Stated goal —
Render each line of the items below as one string in a JSON list, skipping blank lines.
== Input for this task ==
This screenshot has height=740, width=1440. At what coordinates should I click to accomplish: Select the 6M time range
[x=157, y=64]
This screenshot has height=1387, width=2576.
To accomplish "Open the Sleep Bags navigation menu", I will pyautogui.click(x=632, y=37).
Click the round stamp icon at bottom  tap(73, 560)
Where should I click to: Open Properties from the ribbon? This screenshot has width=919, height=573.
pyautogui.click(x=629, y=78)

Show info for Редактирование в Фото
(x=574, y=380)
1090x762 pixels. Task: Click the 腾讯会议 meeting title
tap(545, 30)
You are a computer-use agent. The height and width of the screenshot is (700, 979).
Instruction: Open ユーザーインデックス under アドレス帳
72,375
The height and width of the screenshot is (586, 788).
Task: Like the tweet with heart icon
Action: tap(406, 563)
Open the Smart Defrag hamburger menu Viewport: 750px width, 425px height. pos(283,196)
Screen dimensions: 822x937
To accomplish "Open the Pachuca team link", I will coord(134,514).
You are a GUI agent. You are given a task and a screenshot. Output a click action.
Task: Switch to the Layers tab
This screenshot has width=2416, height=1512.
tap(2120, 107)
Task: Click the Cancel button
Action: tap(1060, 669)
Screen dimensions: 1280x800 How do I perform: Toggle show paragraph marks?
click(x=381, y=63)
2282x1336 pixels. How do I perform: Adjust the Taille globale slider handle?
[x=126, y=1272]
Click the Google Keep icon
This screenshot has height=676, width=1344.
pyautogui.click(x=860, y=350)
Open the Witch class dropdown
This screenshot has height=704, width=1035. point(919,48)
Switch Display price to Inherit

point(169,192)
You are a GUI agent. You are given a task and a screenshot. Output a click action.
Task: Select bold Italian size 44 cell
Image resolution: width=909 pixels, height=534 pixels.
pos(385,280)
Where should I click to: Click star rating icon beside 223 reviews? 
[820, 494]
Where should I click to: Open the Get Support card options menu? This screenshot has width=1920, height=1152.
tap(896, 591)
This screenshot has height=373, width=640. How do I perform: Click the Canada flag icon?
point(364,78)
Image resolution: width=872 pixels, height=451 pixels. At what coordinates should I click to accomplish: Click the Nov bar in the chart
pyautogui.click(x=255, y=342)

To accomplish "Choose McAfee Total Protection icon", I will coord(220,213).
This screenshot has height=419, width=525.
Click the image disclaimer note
===
Task solution —
[
  "This screenshot has height=740, width=1440. At what coordinates should I click to accomplish: Select the 6M time range",
  "[x=157, y=64]",
  "This screenshot has height=1387, width=2576.",
  "To accomplish \"Open the Sleep Bags navigation menu\", I will pyautogui.click(x=632, y=37).",
  "Click the round stamp icon at bottom  tap(73, 560)",
  "Where should I click to: Open Properties from the ribbon? This screenshot has width=919, height=573.",
  "pyautogui.click(x=629, y=78)",
  "Show info for Редактирование в Фото",
  "(x=574, y=380)",
  "1090x762 pixels. Task: Click the 腾讯会议 meeting title",
  "tap(545, 30)",
  "You are a computer-use agent. The height and width of the screenshot is (700, 979).",
  "Instruction: Open ユーザーインデックス under アドレス帳",
  "72,375",
  "The height and width of the screenshot is (586, 788).",
  "Task: Like the tweet with heart icon",
  "Action: tap(406, 563)",
  "Open the Smart Defrag hamburger menu Viewport: 750px width, 425px height. pos(283,196)",
  "Screen dimensions: 822x937",
  "To accomplish \"Open the Pachuca team link\", I will coord(134,514).",
  "You are a GUI agent. You are given a task and a screenshot. Output a click action.",
  "Task: Switch to the Layers tab",
  "This screenshot has width=2416, height=1512.",
  "tap(2120, 107)",
  "Task: Click the Cancel button",
  "Action: tap(1060, 669)",
  "Screen dimensions: 1280x800 How do I perform: Toggle show paragraph marks?",
  "click(x=381, y=63)",
  "2282x1336 pixels. How do I perform: Adjust the Taille globale slider handle?",
  "[x=126, y=1272]",
  "Click the Google Keep icon",
  "This screenshot has height=676, width=1344.",
  "pyautogui.click(x=860, y=350)",
  "Open the Witch class dropdown",
  "This screenshot has height=704, width=1035. point(919,48)",
  "Switch Display price to Inherit",
  "point(169,192)",
  "You are a GUI agent. You are given a task and a screenshot. Output a click action.",
  "Task: Select bold Italian size 44 cell",
  "Image resolution: width=909 pixels, height=534 pixels.",
  "pos(385,280)",
  "Where should I click to: Click star rating icon beside 223 reviews? ",
  "[820, 494]",
  "Where should I click to: Open the Get Support card options menu? This screenshot has width=1920, height=1152.",
  "tap(896, 591)",
  "This screenshot has height=373, width=640. How do I perform: Click the Canada flag icon?",
  "point(364,78)",
  "Image resolution: width=872 pixels, height=451 pixels. At what coordinates should I click to accomplish: Click the Nov bar in the chart",
  "pyautogui.click(x=255, y=342)",
  "To accomplish \"Choose McAfee Total Protection icon\", I will coord(220,213).",
  "This screenshot has height=419, width=525.",
  "Click the image disclaimer note"
]